#### The problem:
List each line in the records below that contains the word "Click", copying every such line in full.

#### Stored records:
<<<<

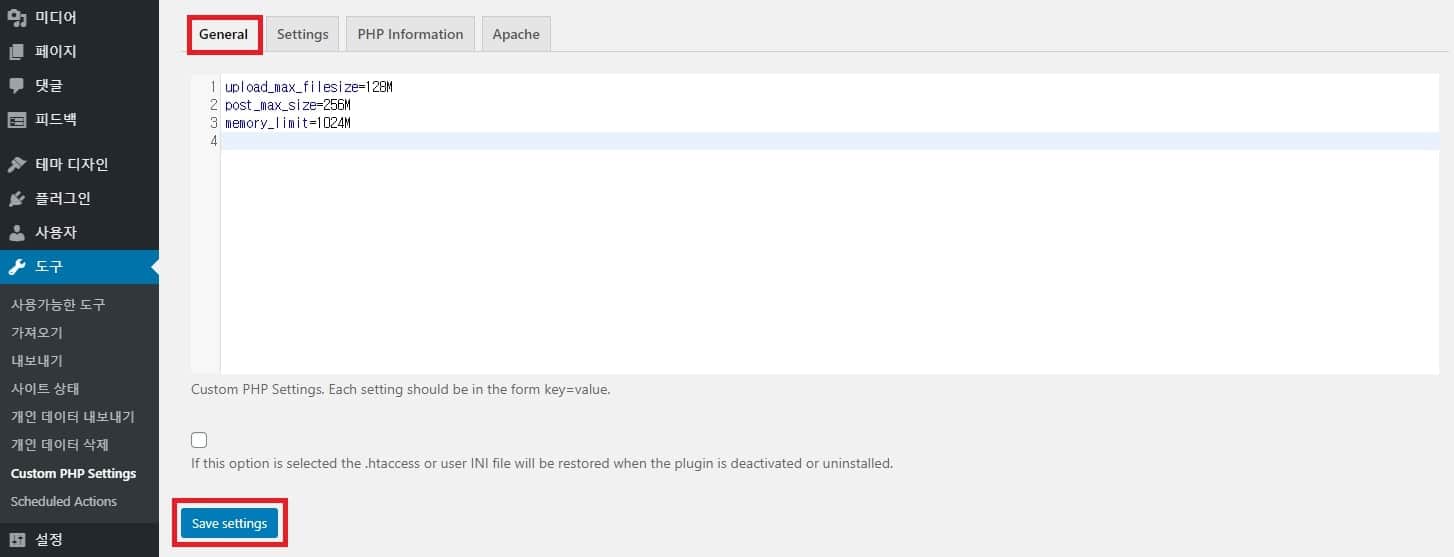Switch to the General tab

[x=223, y=34]
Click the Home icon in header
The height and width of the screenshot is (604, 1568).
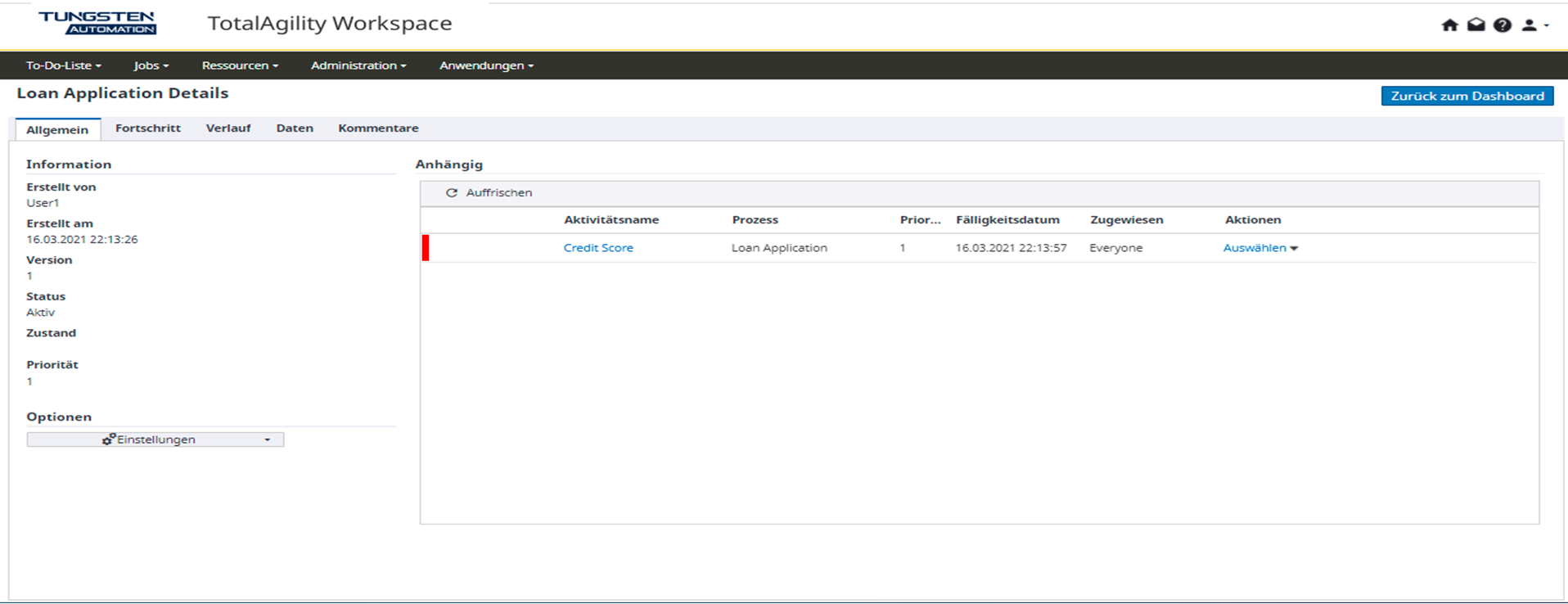(x=1449, y=25)
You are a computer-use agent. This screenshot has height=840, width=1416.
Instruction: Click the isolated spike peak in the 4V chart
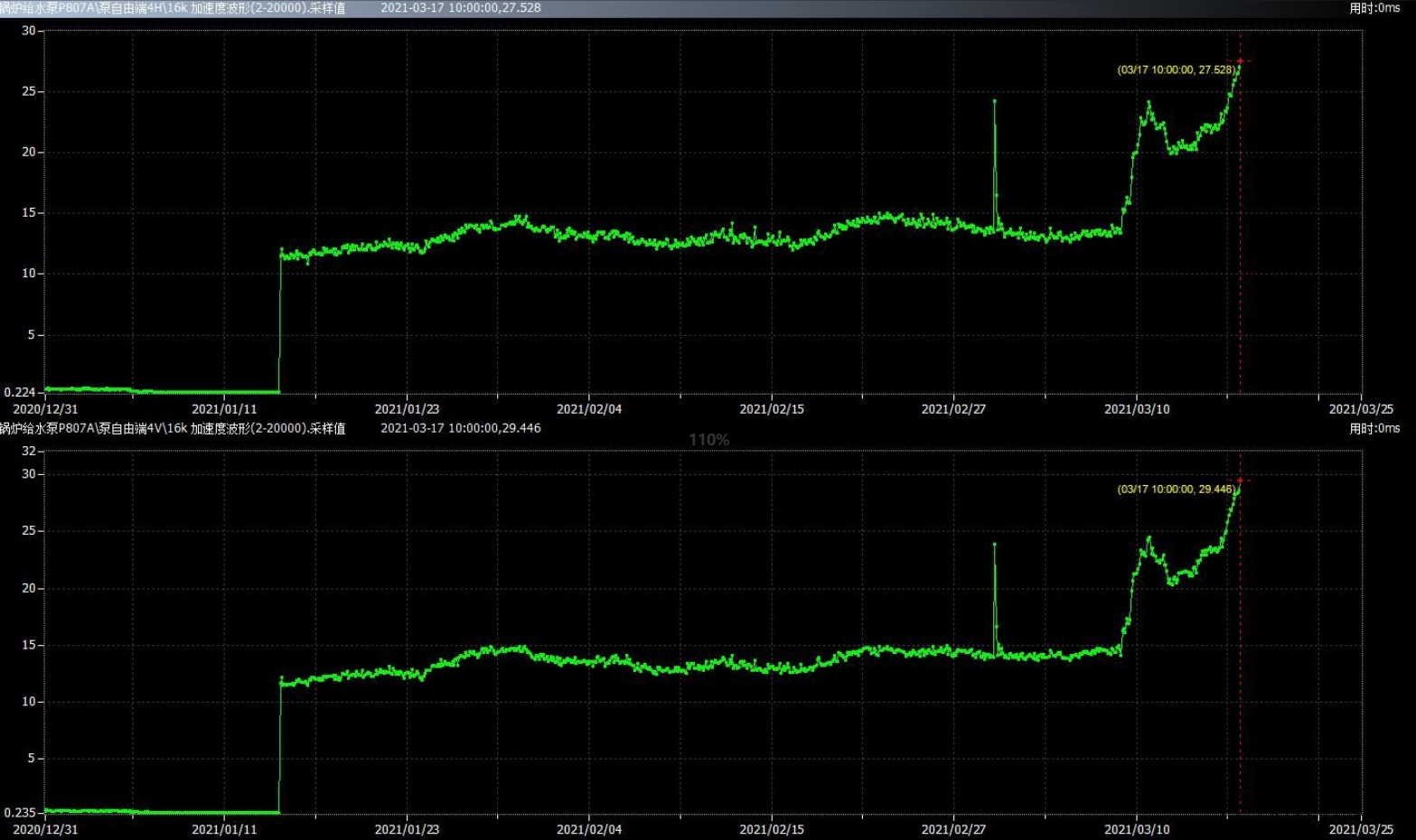coord(994,545)
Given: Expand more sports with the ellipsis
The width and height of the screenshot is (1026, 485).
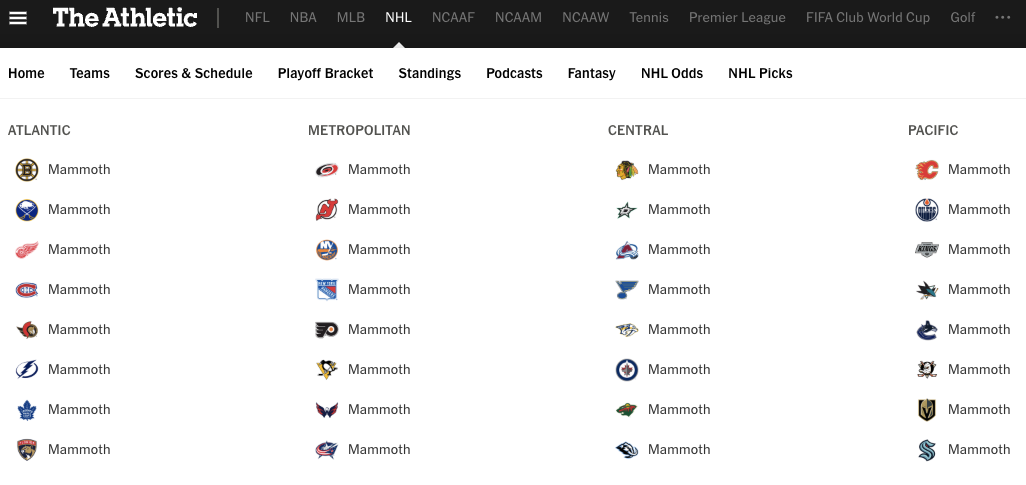Looking at the screenshot, I should (1002, 18).
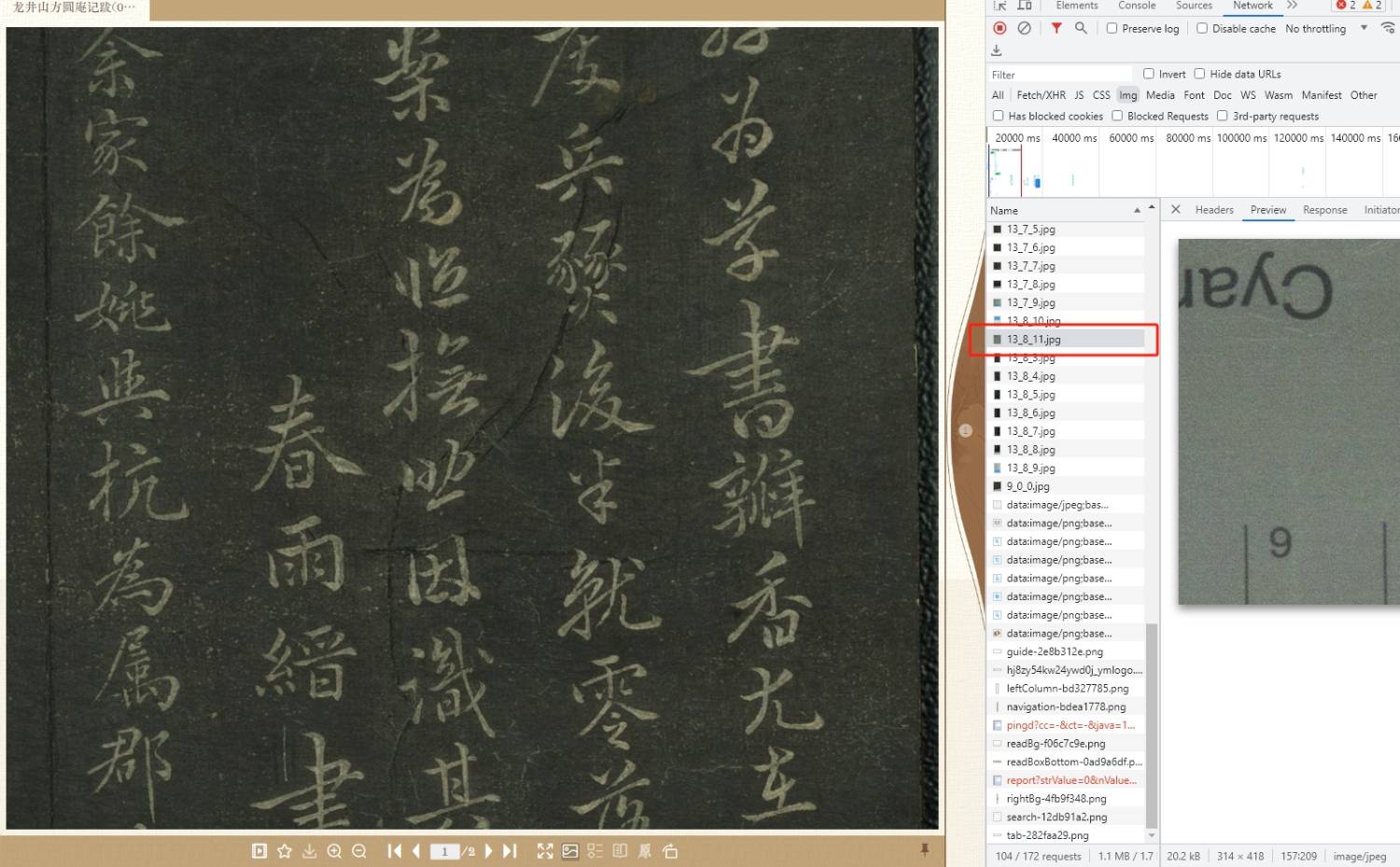The height and width of the screenshot is (867, 1400).
Task: Add to favorites with star icon
Action: pos(285,851)
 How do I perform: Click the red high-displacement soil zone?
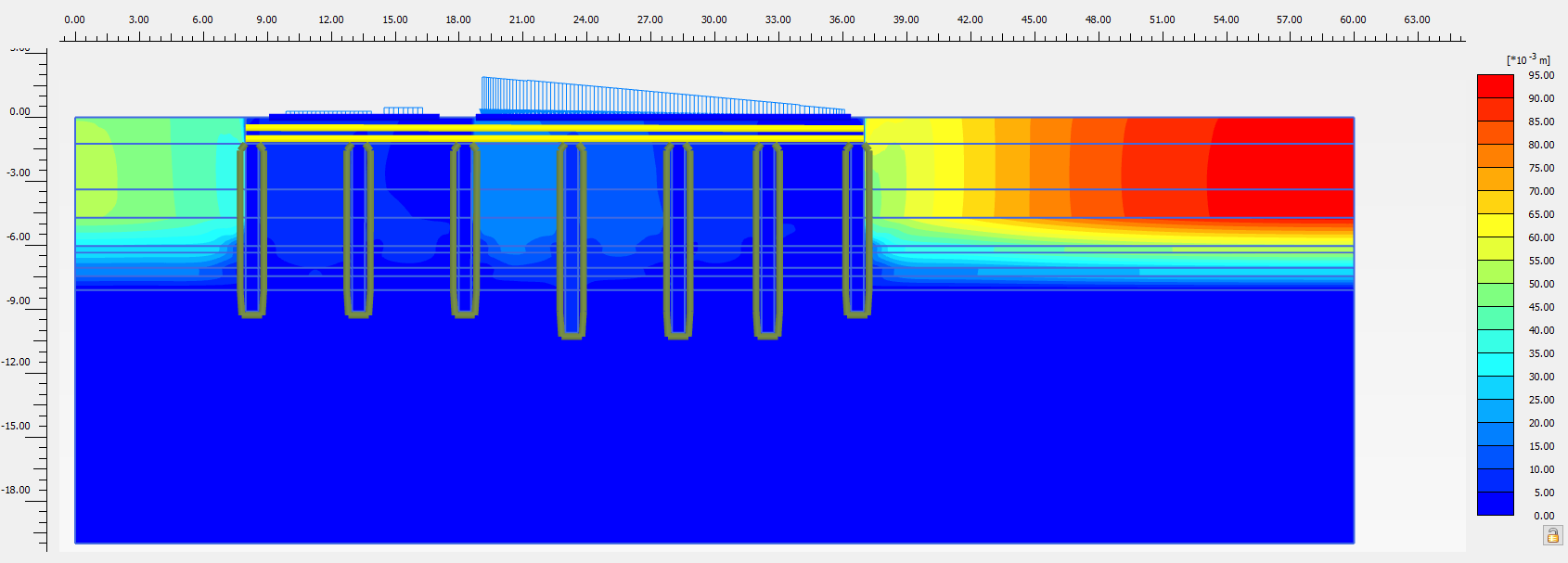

>>>>

#### Written answer:
Click the Home icon in header
Instruction: Click the isolated spike peak in the 4V chart
 How do I perform: Click the red high-displacement soil zone?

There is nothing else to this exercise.